(Element lookup records)
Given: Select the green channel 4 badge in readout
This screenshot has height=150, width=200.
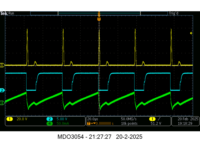Looking at the screenshot, I should (x=50, y=123).
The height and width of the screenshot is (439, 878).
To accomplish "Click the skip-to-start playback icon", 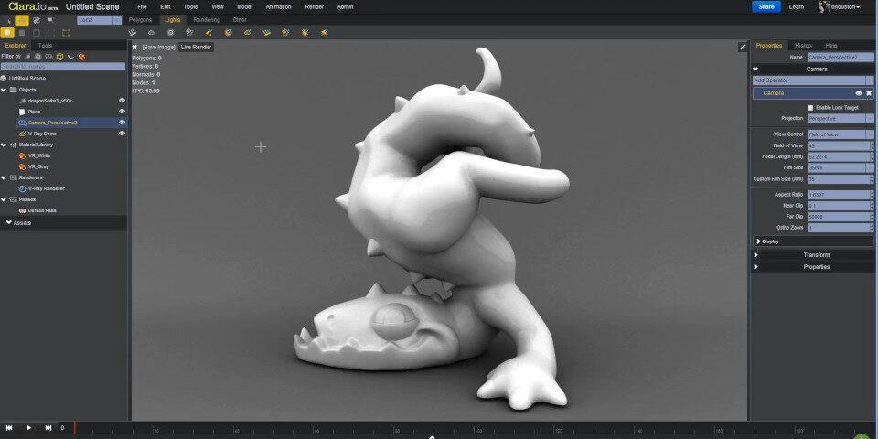I will pyautogui.click(x=9, y=427).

## GOAL
Display each line of the listing that contains the string "height".

## FINISHED ANSWER
This screenshot has height=150, width=200.
The height and width of the screenshot is (439, 878).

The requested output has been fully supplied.